The Don

© 5 February 2012, the Griot Poet

He was “The Don”…Cornelius, who actually got along with “the blacks” since he was one!

“Diamond in the back, sunroof top, digging the scene with a gangster lean…”

And we like Sly and the Family Stone “Thanked him for letting us be ourselves” again and again as we ran downstairs, to neighbors’ homes with rabbit ear antennas for the best reception (back when we had three dial channels, UHF and LOW DEF snow)…

James Brown was our “Pappa who didn’t take no mess” as we formed our own Soul Train lines, we “said it loud, we were black…and proud.” Like Niecy, “we just wanted to be free” like “black butterflies” high in the sky of our cultural contentment.

Barry White maestro was responsible for more babies delivered than any singer in history (said it himself), and Marvin could have us sexing, rocking and thinking in one performance set.

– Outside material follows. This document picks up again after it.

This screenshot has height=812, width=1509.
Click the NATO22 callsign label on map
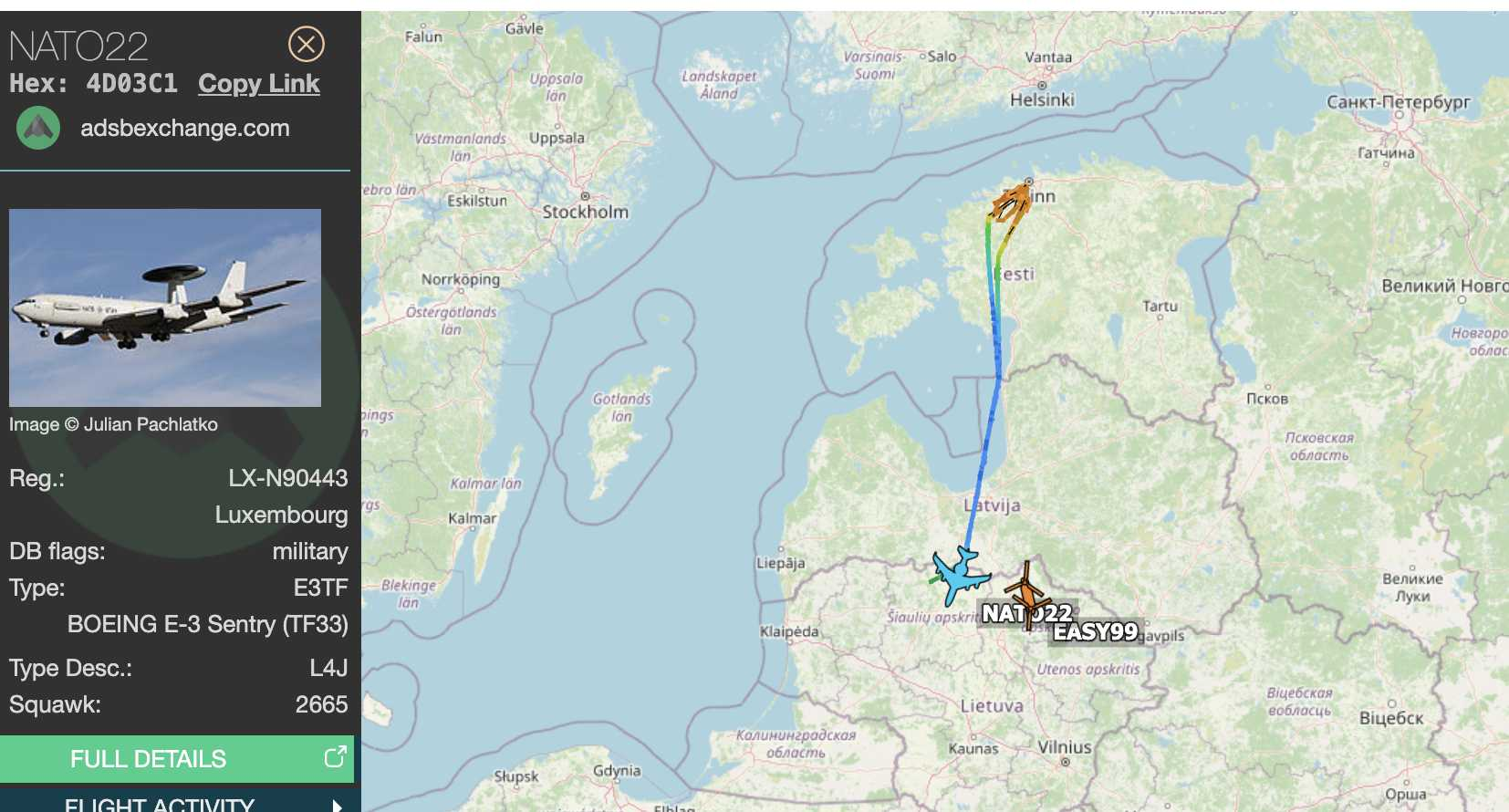tap(1026, 614)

“The Don” was photographed with Martin Luther King, but did his thing as the antithesis of American Bandstand,  we danced and sweated, learning the latest steps from TSOP – the sounds of Philly, suitable situated in the city of brotherly love…we’d lost our Medgar, Malcolm and King.

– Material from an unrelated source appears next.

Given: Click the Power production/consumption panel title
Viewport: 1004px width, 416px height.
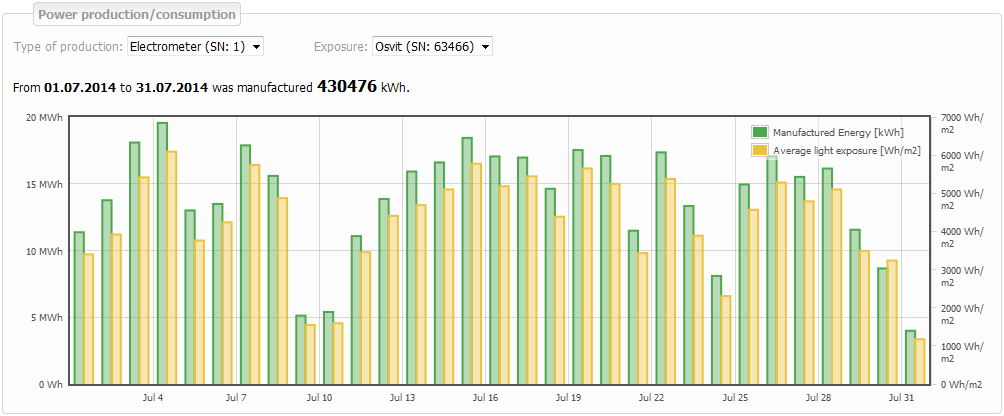Looking at the screenshot, I should (136, 15).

So we needed music and movement that reaffirmed our black selves in a harsh world that defined us well in step-in-fetch tragi-comedic caricatures of the kings and queens he treated us as. The Harlem Renaissance was as distant a cultural memory as New York from North Carolina, or Chi Town from California.

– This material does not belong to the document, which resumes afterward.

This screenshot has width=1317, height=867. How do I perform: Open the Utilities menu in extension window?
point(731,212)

Yet, we were one culture every Saturday, “One Nation under a Groove” coast-to-coast, one language, one tribe before Babel, before network cable business suits confounded our language with market-based bywords and epithets.

We were afros and bell bottoms, cornrows and dashikis, hot pants and tied off and/or tube tops: we strutted like we were stars on red carpets after Sidney Poitier and before Denzel (Washington), Holly (Berry) and Jamie (Foxx)…

The Don “was a bad mother…shut yo mouth!”

I’m just talking about Don Cornelius,

Who on his passing I can only wish him finally:

“Come on and get with us next week on this same station, and you can bet your last money, it’s all going to be a stone gas, honey.”

In (sadly) parting, I wish you, Don “love, peace…and SOUL!”